::: Data for analysis
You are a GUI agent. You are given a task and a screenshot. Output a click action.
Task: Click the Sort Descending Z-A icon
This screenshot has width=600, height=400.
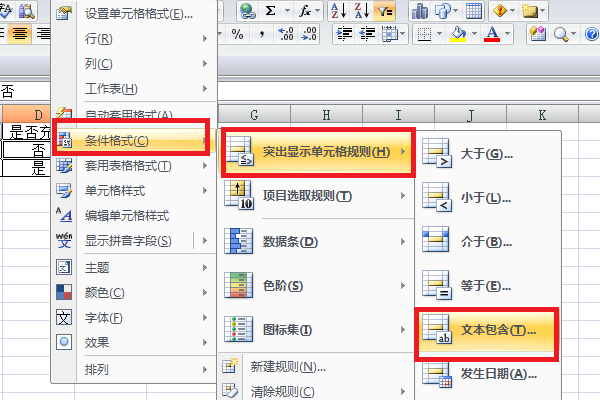362,10
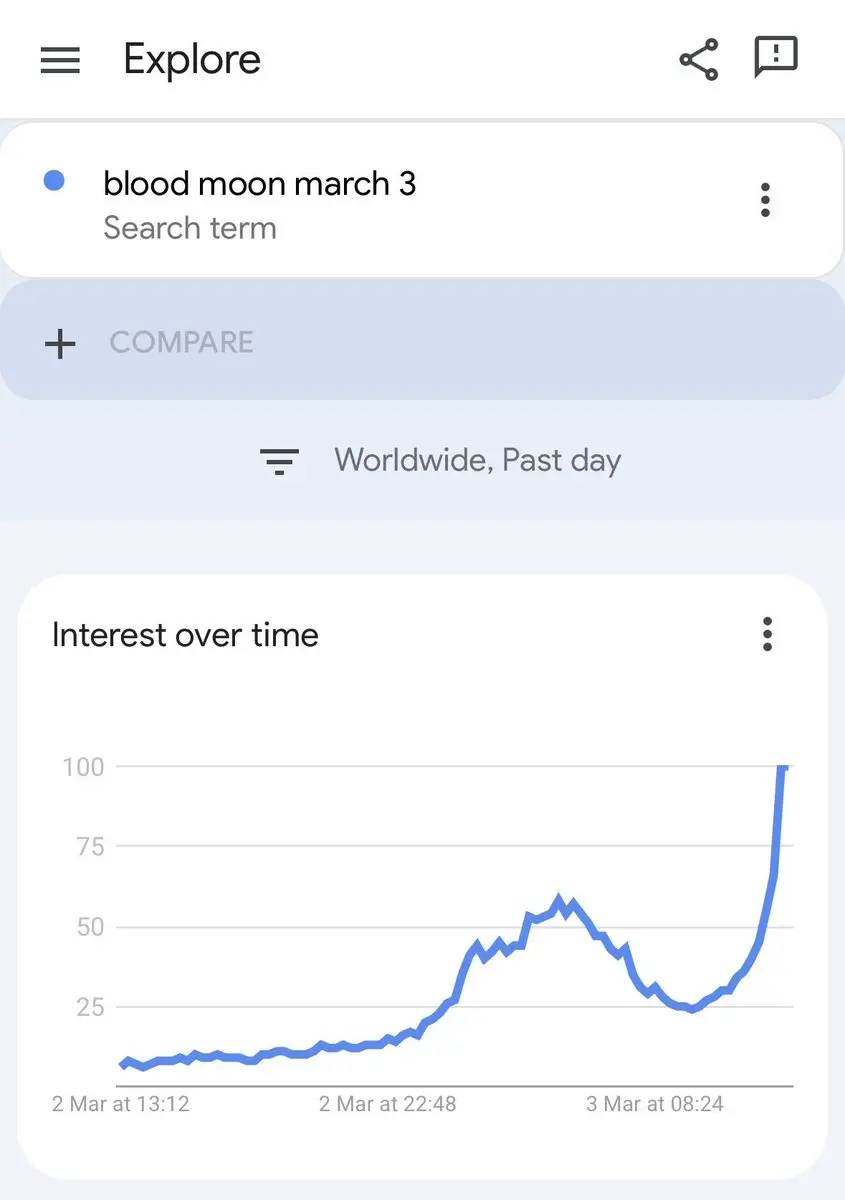
Task: Click the share icon
Action: 698,60
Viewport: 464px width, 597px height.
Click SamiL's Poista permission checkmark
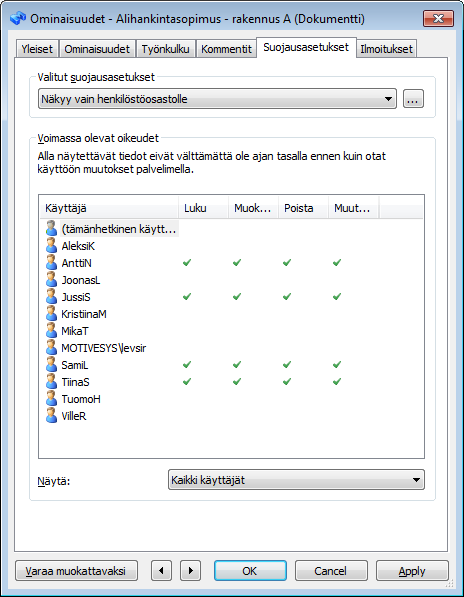tap(287, 365)
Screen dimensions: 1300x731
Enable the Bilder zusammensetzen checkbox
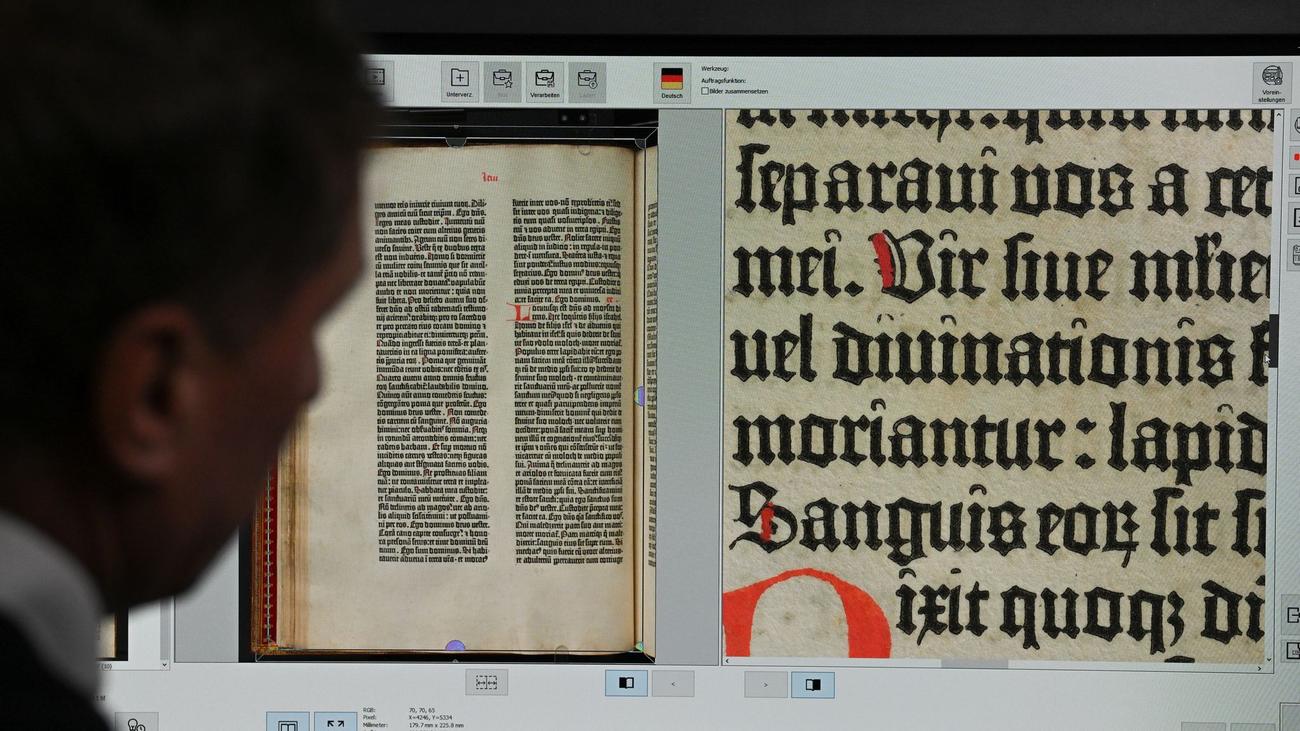tap(705, 91)
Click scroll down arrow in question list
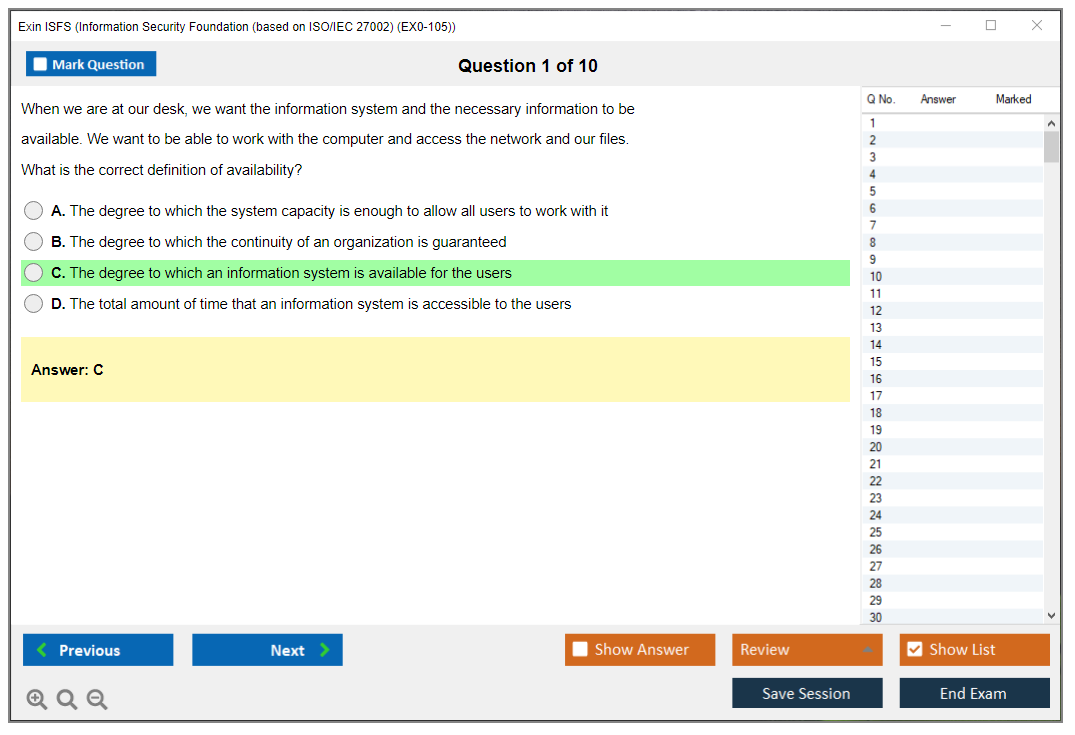 pos(1051,616)
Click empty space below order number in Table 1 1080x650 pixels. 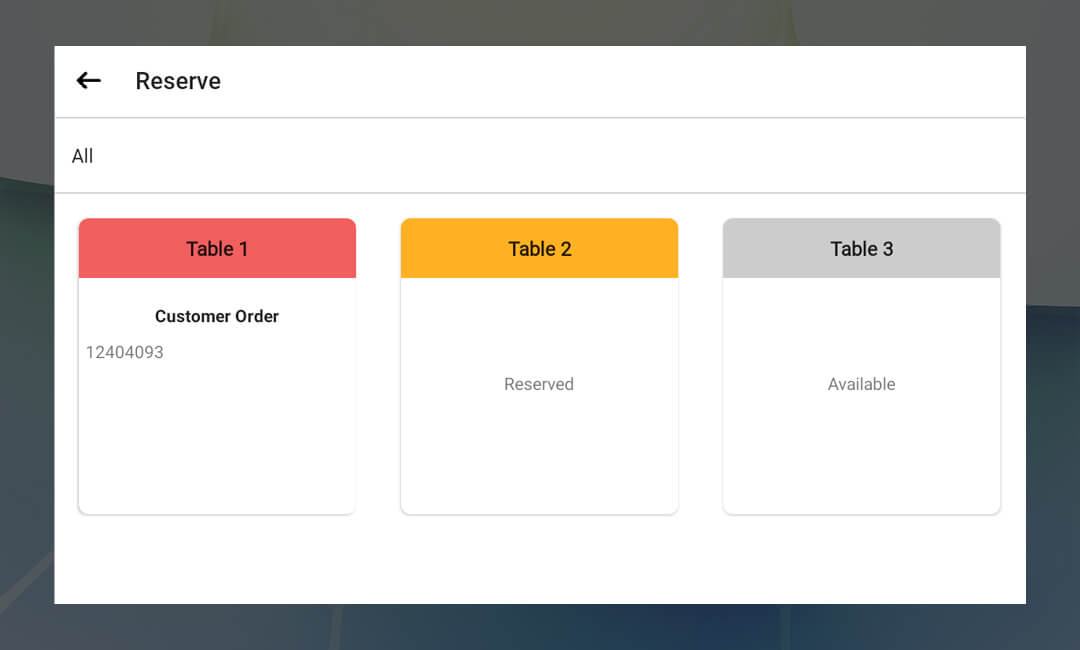point(217,440)
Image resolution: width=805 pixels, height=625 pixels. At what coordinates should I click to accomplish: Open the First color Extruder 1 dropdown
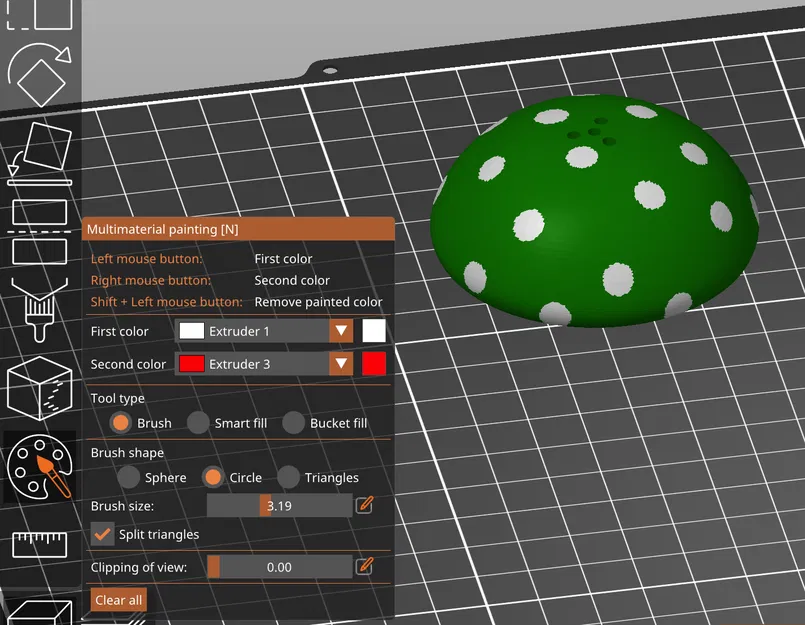(264, 331)
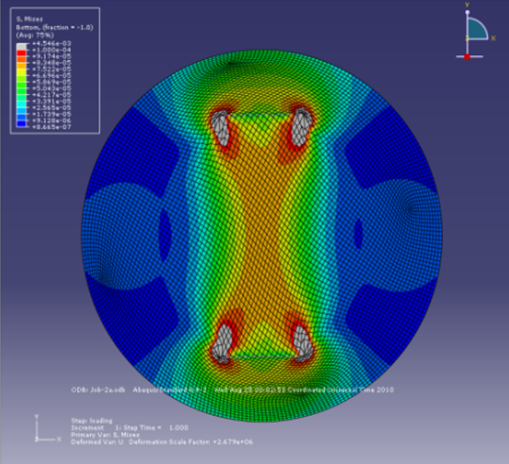The width and height of the screenshot is (509, 464).
Task: Click the S, Mises legend title
Action: [29, 19]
::::::
## Aim of the exercise
Everything from the line containing "Image resolution: width=805" to the final line of the listing above, both ends included, should be transcribed word for word, except for the pictures.

## Your solution
Image resolution: width=805 pixels, height=625 pixels. At what coordinates should I click to accomplish: Open the First color Extruder 1 dropdown
(264, 331)
The width and height of the screenshot is (509, 464).
Task: Click the S, Mises legend title
Action: [29, 19]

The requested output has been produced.